The United Kingdom is planning to criminalise "public sexual harassment" in an announcement next week, British media reported, citing government sources. 

"We will advocate for a public sexual harassment offence, which currently does not exist," a Whitehall source was quoted by The Telegraph as saying. The source informed that catcalling and making vulgar remarks towards women in bars and on the street might soon be illegal in the country and added that this will complement existing government efforts to criminalise intimate image abuse and will be more productive and effective in protecting women.

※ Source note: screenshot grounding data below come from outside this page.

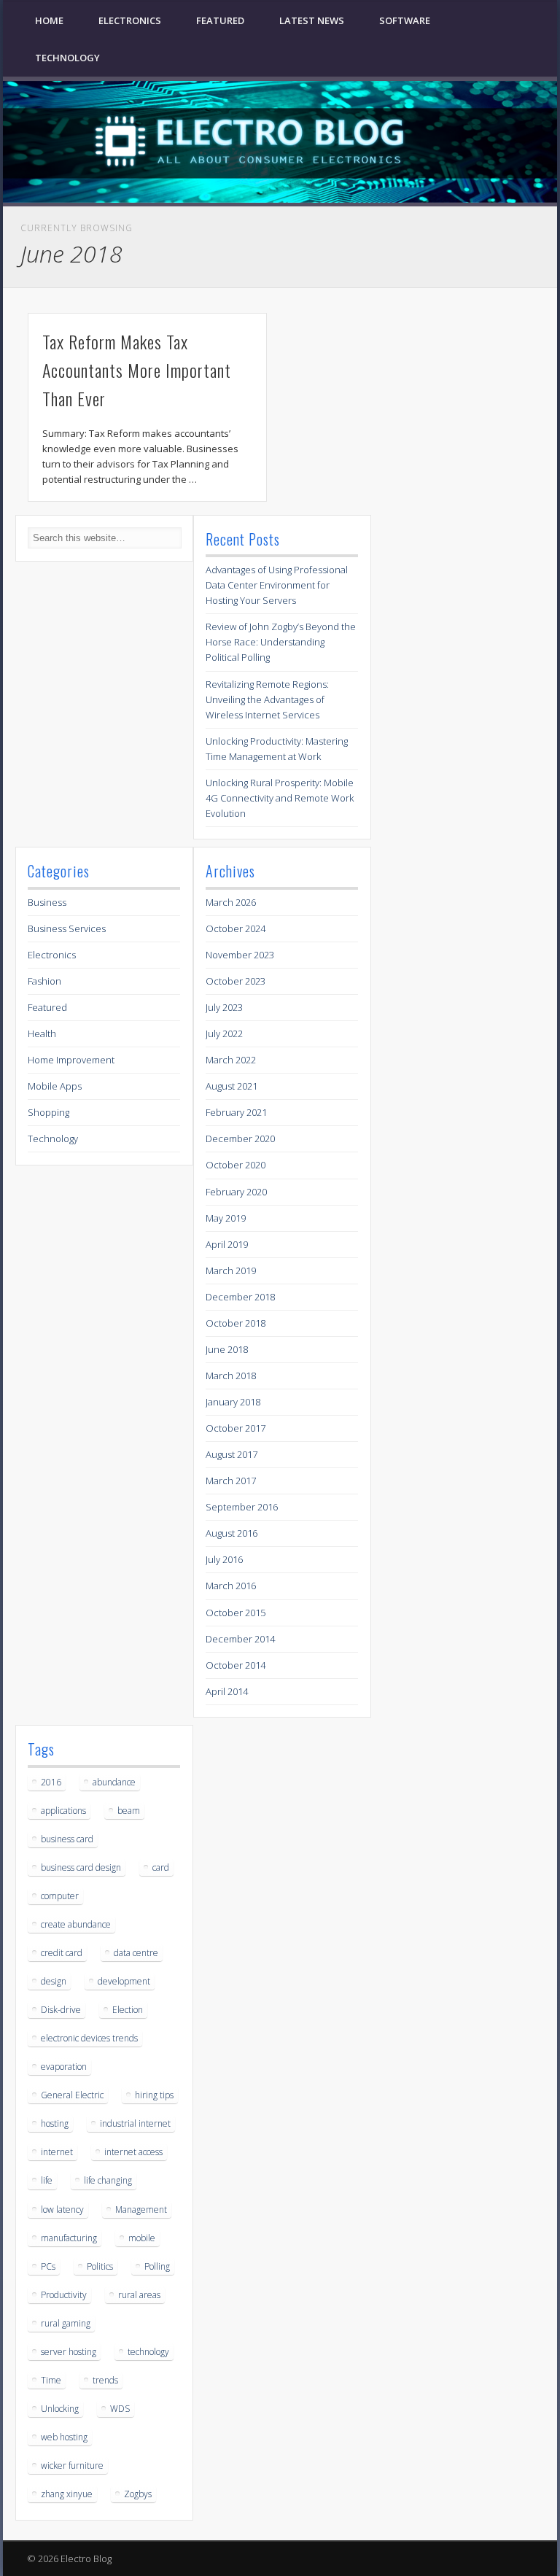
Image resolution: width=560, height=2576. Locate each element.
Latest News (311, 20)
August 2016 (231, 1533)
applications (63, 1810)
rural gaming (65, 2323)
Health (42, 1033)
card (160, 1867)
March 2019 (231, 1270)
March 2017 (231, 1480)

The decision comes amid calls for more steps to be taken for the protection of women in the UK following the rape and murder of Sarah Everard’s at the hands of Wayne Couzens.

Feminist campaigner says necessary to modify 'social norms'

According to the government source, quoted by The Telegraph, the UK's Law Commission is expected to recommend that "inciting hatred against women" be made a crime. However, the Commission will refrain from declaring sexism a hate crime because it is apparently inefficient in terms of sentencing criminals.

Meanwhile, Nimco Ali, a feminist campaigner who advises the government on violence against women, compared the proposed new legislation to "seatbelt laws," saying it is necessary to modify "social norms," British media reported. 

Earlier in the month of October, UK Home Secretary Priti Patel had suggested that flashing and harassment of women should not be considered "low-level" crimes. Her statement came shortly after Wayne Couzens, an ex-police officer, was sentenced to life imprisonment on charges of kidnapping, raping and murdering a London based woman, Sarah Everard.

The former Metropolitan police officer had used his warrant card and handcuffs to get Everard into his car, when she was walking home in south London amid the peak of COVID-19 lockdown restrictions in March 2020. 

British PM bats for reform in criminal justice system

It should be mentioned here that days after Couzens' sentencing, another Metropolitan Police officer from the same unit as Everard's assassin was allegedly slapped with rape charges, Daily Mail reported, citing the Crown Prosecution Service (CPS).

Forty-six-year-old David Carrick, a resident of Stevenage in the UK, was accused of raping a woman in St Albans on 4 September 2020. Earlier on September 17, the murder of Sabina Nessa, a primary school teacher, as she strolled through a south London park to meet a friend, had shattered public trust in the police force's ability to protect women. Soon after the incident, Prime Minister Boris Johnson had admitted that the criminal justice system's response to crimes against women needed to be reformed.